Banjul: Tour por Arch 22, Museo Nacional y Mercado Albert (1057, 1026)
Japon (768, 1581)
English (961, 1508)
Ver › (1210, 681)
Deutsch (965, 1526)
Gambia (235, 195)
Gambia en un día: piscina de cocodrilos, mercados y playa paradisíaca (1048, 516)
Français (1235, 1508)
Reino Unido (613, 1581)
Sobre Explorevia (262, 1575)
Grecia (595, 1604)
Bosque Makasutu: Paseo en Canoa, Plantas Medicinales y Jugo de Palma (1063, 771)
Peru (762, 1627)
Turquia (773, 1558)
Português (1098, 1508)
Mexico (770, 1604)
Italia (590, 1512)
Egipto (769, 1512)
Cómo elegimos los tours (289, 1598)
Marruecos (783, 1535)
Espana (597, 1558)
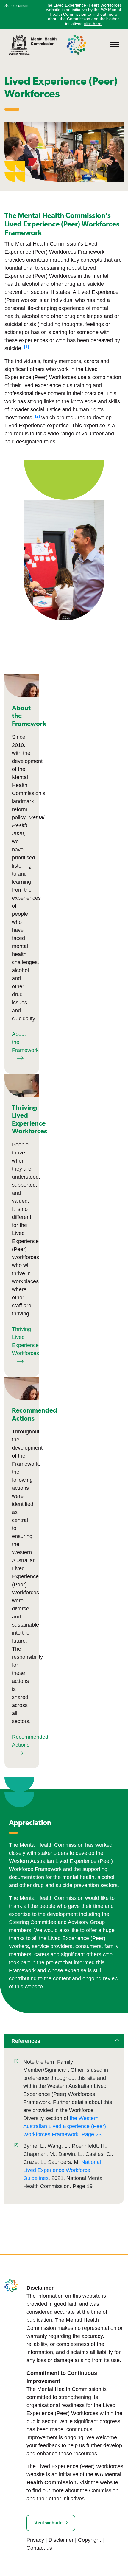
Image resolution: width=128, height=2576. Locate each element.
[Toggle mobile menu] (114, 44)
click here (93, 23)
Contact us (39, 2548)
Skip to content (16, 6)
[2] (16, 2145)
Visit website (48, 2522)
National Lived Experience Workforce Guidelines (62, 2170)
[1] (16, 2061)
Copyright (89, 2540)
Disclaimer (61, 2540)
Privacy (35, 2540)
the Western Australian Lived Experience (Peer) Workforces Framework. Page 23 (64, 2126)
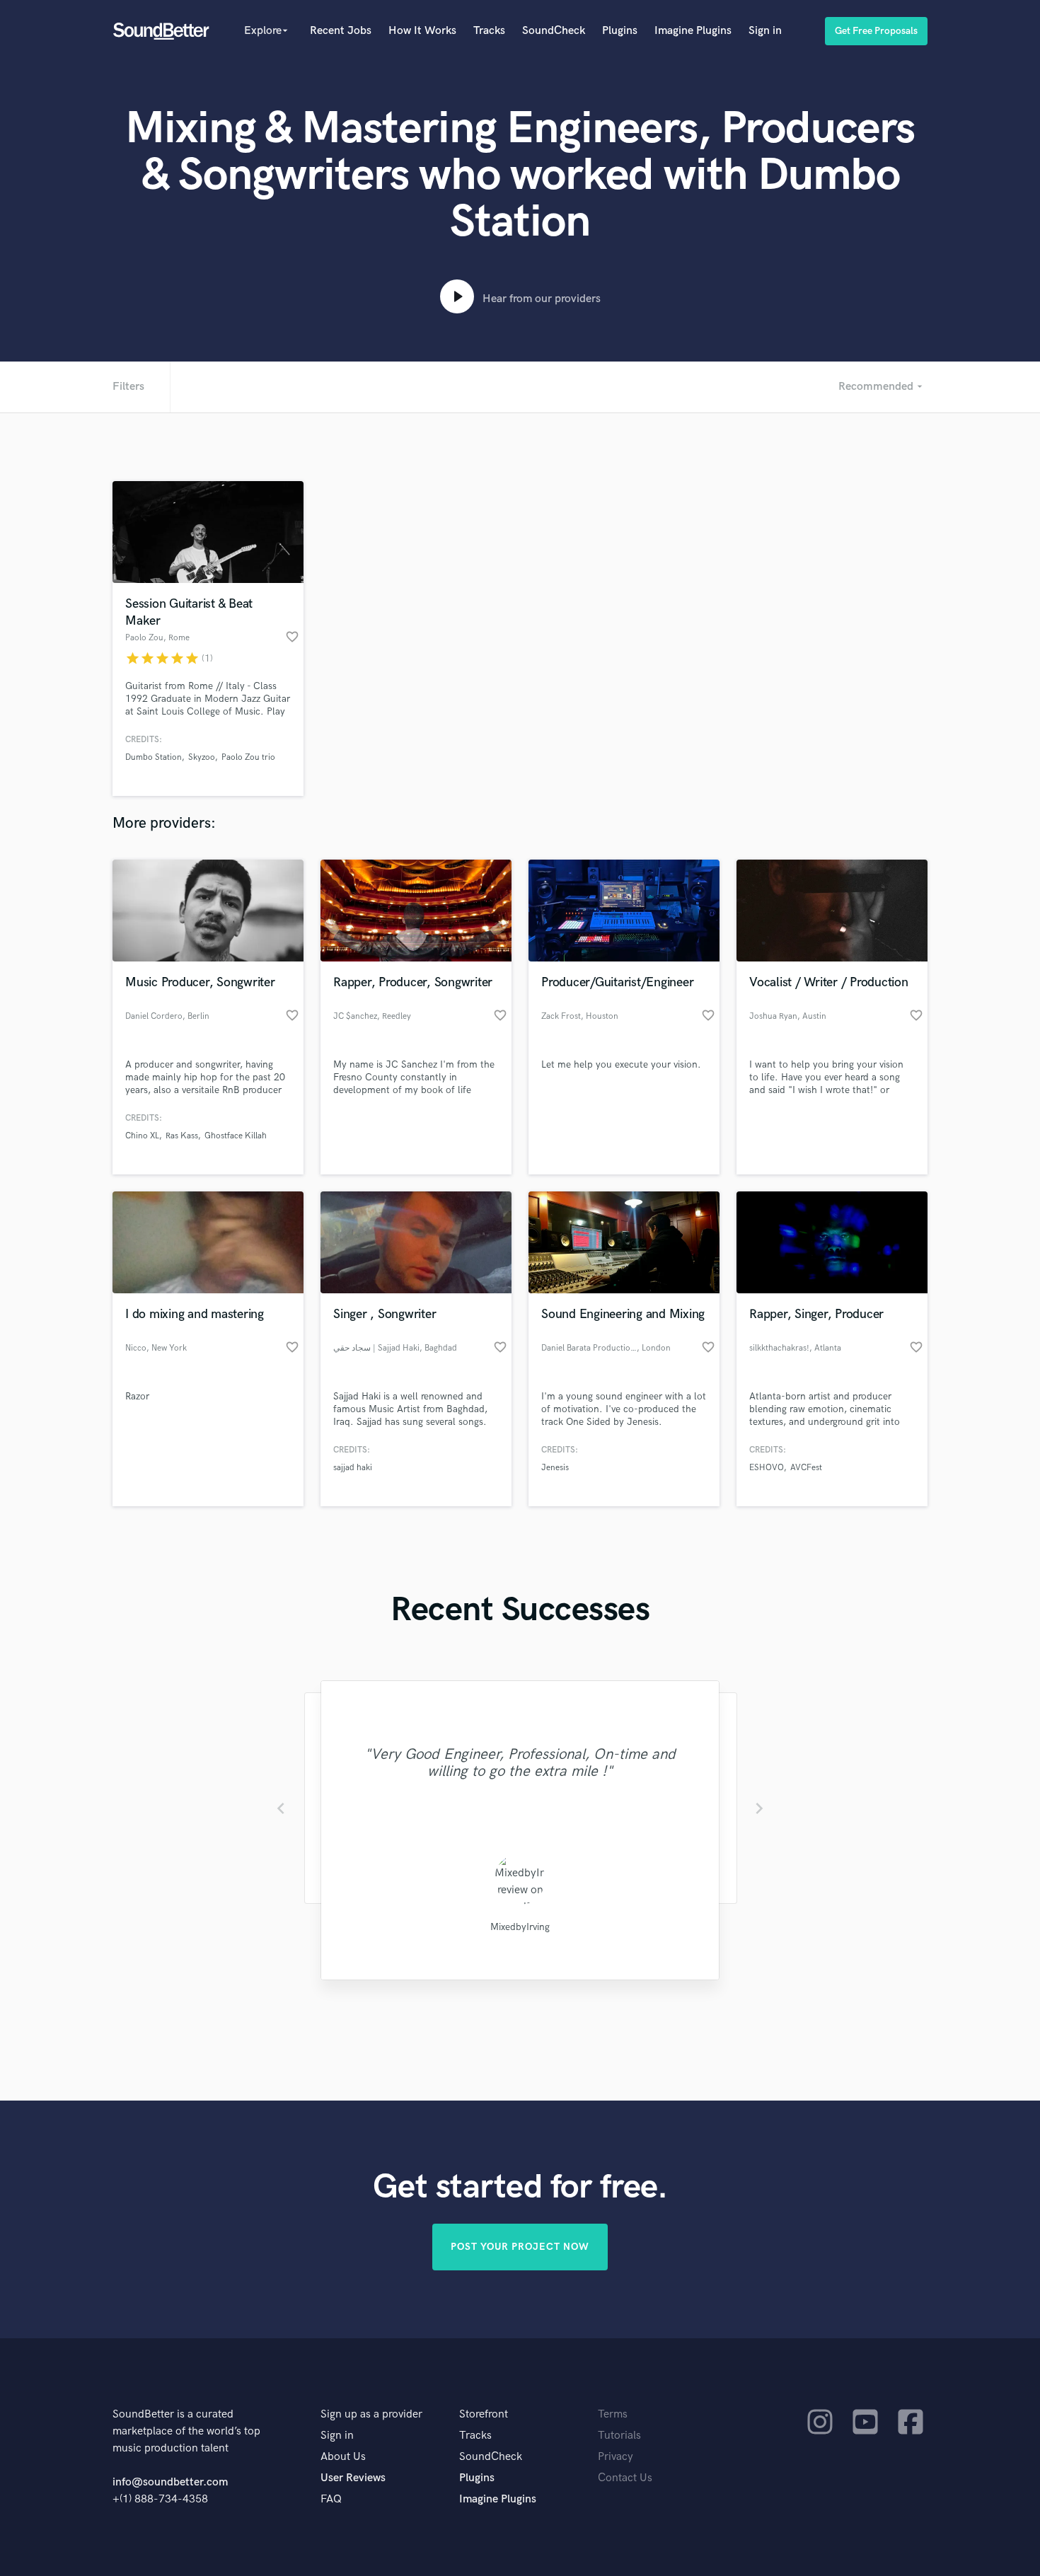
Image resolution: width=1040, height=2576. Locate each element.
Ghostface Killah (235, 1136)
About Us (343, 2457)
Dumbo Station (153, 757)
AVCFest (806, 1467)
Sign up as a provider (371, 2414)
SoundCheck (553, 30)
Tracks (489, 30)
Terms (613, 2414)
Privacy (615, 2457)
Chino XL (142, 1136)
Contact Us (625, 2478)
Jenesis (555, 1467)
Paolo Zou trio (248, 757)
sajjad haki (352, 1467)
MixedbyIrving (520, 1927)
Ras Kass (182, 1136)
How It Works (422, 30)
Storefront (483, 2414)
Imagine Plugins (693, 30)
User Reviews (353, 2478)
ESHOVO (766, 1467)
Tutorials (619, 2435)
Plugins (619, 30)
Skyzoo (201, 757)
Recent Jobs (340, 30)
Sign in (765, 30)
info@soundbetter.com (170, 2482)
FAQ (331, 2499)
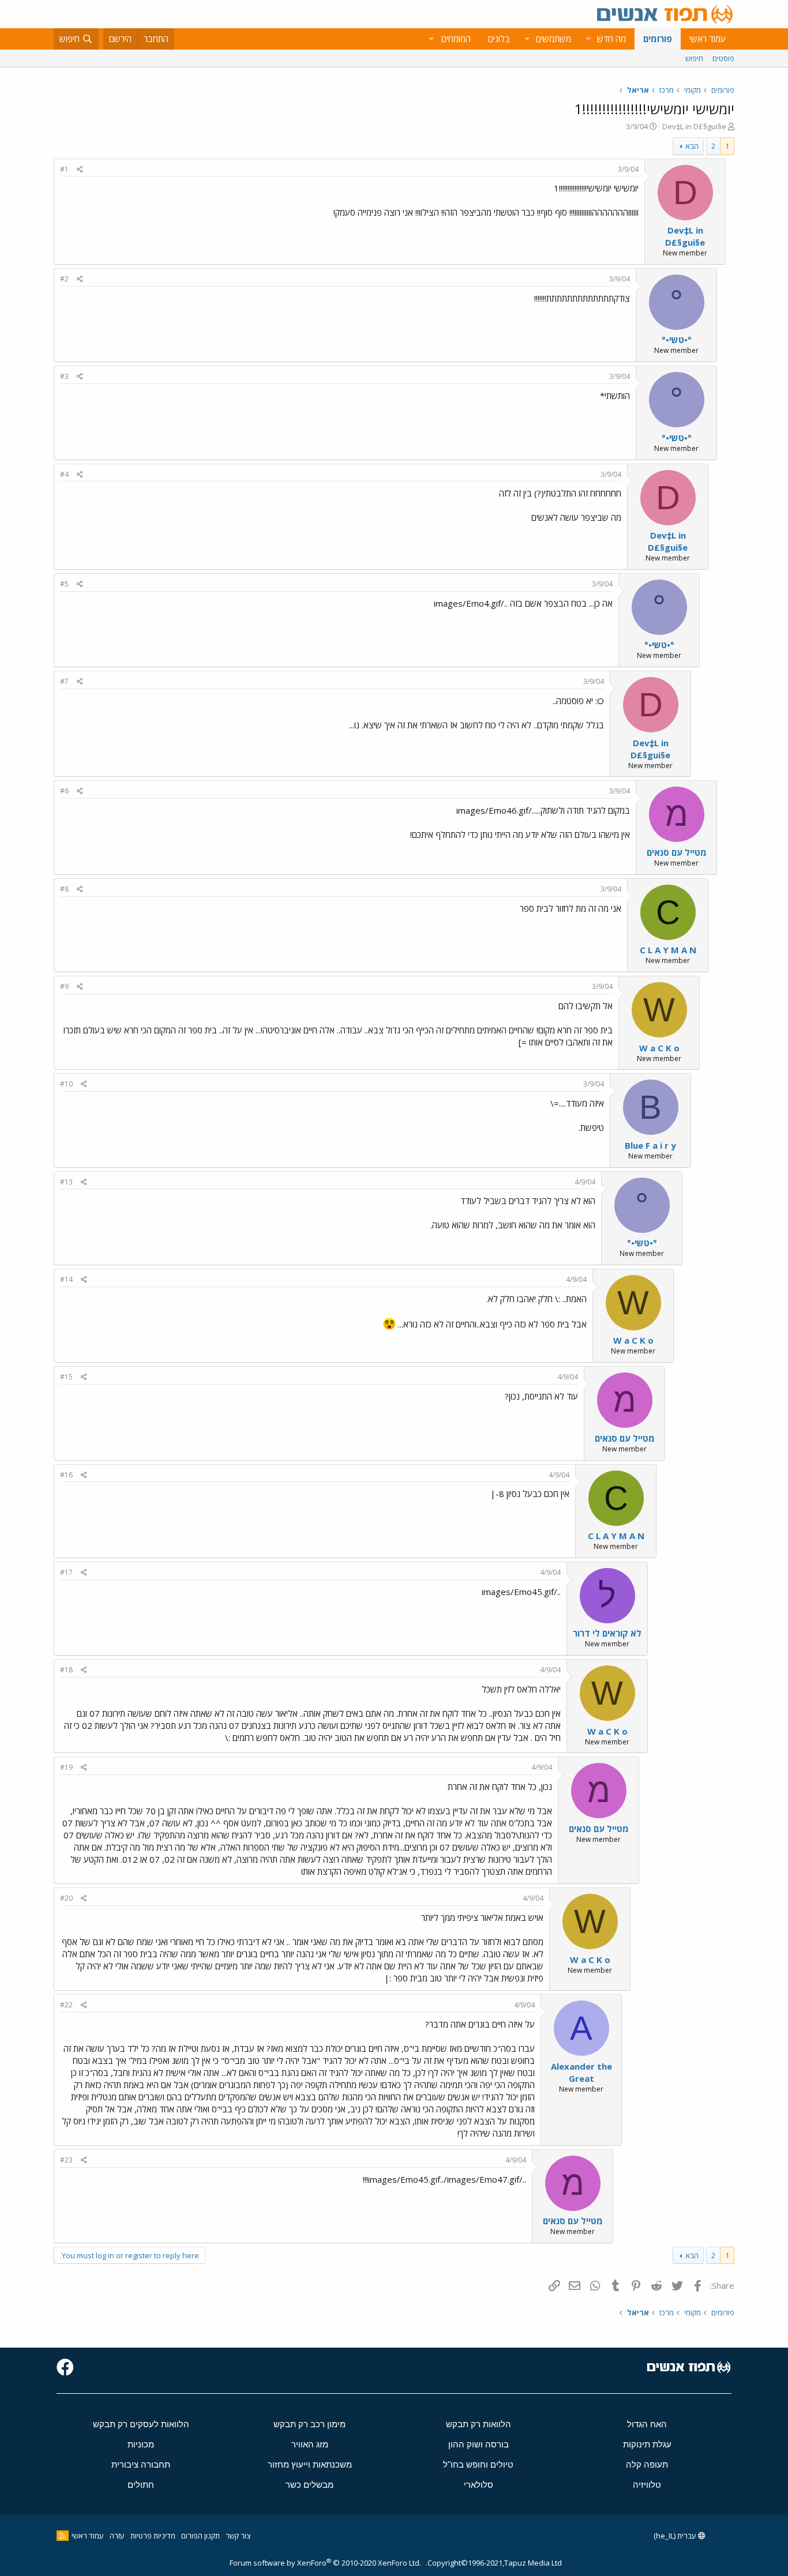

▸ What the exercise asks
In transcribing the records, omit the pictures and keep everything else exactly as it appears.

▸ Output for this task
Banjul: Tour por Arch 22, Museo Nacional y Mercado Albert (1057, 1026)
Japon (768, 1581)
English (961, 1508)
Ver › (1210, 681)
Deutsch (965, 1526)
Gambia (235, 195)
Gambia en un día: piscina de cocodrilos, mercados y playa paradisíaca (1048, 516)
Français (1235, 1508)
Reino Unido (613, 1581)
Sobre Explorevia (262, 1575)
Grecia (595, 1604)
Bosque Makasutu: Paseo en Canoa, Plantas Medicinales y Jugo de Palma (1063, 771)
Peru (762, 1627)
Turquia (773, 1558)
Português (1098, 1508)
Mexico (770, 1604)
Italia (590, 1512)
Egipto (769, 1512)
Cómo elegimos los tours (289, 1598)
Marruecos (783, 1535)
Espana (597, 1558)
Image resolution: width=128, height=2576. Locate each element.
[Toggle mobile menu] (114, 44)
click here (93, 23)
Contact us (39, 2548)
Skip to content (16, 6)
[2] (16, 2145)
Visit website (48, 2522)
National Lived Experience Workforce Guidelines (62, 2170)
[1] (16, 2061)
Copyright (89, 2540)
Disclaimer (61, 2540)
Privacy (35, 2540)
the Western Australian Lived Experience (Peer) Workforces Framework. Page 23 (64, 2126)
Image resolution: width=1040, height=2576. Locate each element.
Ghostface Killah (235, 1136)
About Us (343, 2457)
Dumbo Station (153, 757)
AVCFest (806, 1467)
Sign up as a provider (371, 2414)
SoundCheck (553, 30)
Tracks (489, 30)
Terms (613, 2414)
Privacy (615, 2457)
Chino XL (142, 1136)
Contact Us (625, 2478)
Jenesis (555, 1467)
Paolo Zou trio (248, 757)
sajjad haki (352, 1467)
MixedbyIrving (520, 1927)
Ras Kass (182, 1136)
How It Works (422, 30)
Storefront (483, 2414)
Imagine Plugins (693, 30)
User Reviews (353, 2478)
ESHOVO (766, 1467)
Tutorials (619, 2435)
Plugins (619, 30)
Skyzoo (201, 757)
Recent Jobs (340, 30)
Sign in (765, 30)
info@soundbetter.com (170, 2482)
FAQ (331, 2499)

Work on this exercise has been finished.